Paulette Dangliant vendeuse d’ail et doyenne du marché de la ville, ne laisse personne indifférent avec son franc-parler légendaire.

"Salut Paulette tu vas bien ?", exclaims one of the stallholders, accompanying his apostrophe with a broad smile aimed at the famous garlic seller from the Sète market.&nbsp ;Known as the white wolf, Paulette Dangliant is one of the faces of the Wednesday meeting, around the market halls. For 50 years, she has been coming to sell garlic and onions grown by her nephew from Tarn. The physical fitness and abilities of the oldest of the market, 79 years old, are impressive.

"Paulette is a monument"

"There was still the Banegas butcher in rue Alsace-Lorraine she was already selling her garlic, whispers a regular. Paulette, it’s a monument. For years she has been loading and unloading her products as if they were light as straw." But the seller living near Montpellier, and who a few years ago did two more markets per week, would not miss this meeting for anything in the world: "< em>We see people, we talk…"

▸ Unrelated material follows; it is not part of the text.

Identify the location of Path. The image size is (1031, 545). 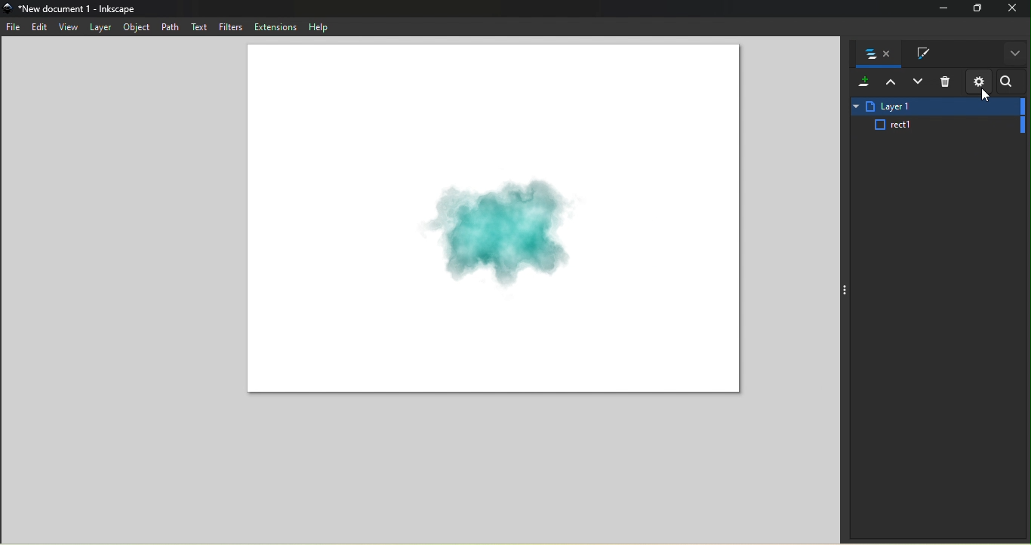
(168, 26).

"Same character and same outspokenness"

Legendary sound "Come on the garlic packet" resonates in the heads of the Sétois. Paulette is a directory of the unique Island. The passers-by, the other sellers, and even the police, the septuagenarian knows them all and calls out to everyone.

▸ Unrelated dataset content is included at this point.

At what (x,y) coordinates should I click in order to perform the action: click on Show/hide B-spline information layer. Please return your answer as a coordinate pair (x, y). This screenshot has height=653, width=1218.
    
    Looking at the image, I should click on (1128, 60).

"Molinette's companion (the couple has their stand nearby, Editor's note), je I knew him in his mother's womb", confides the garlic seller. And the main person responds: "what's great is that’ rsquo;she kept the same character and the same outspokenness."

This natural side is what makes Paulette stand out. "You count the grains sir ?", she says towards a customer to his taste too long to decide. And when he tries to negotiate the price, the response comes out. "You need to seek treatment, Sir! He thinks we fell on our ass like Saint-Martin ?", laughs Paulette, in reference to the charitable rider who shared her coat with a beggar. Yet she herself admits, her prices have increased. "But they remain reasonable and around those practiced by supermarkets."

After all these years on the markets, Paulette witnesses the evolution of the cost of living. With a bit of nostalgia. "Before we worked, we managed to eat. Today this is no longer always the case…" she laments, while one of her customers talks to her about the time of one-franc coffees. Times are changing, but Paulette will continue this Wednesday to loudly praise the quality of her garlic, in the shadow of the market halls of Sète.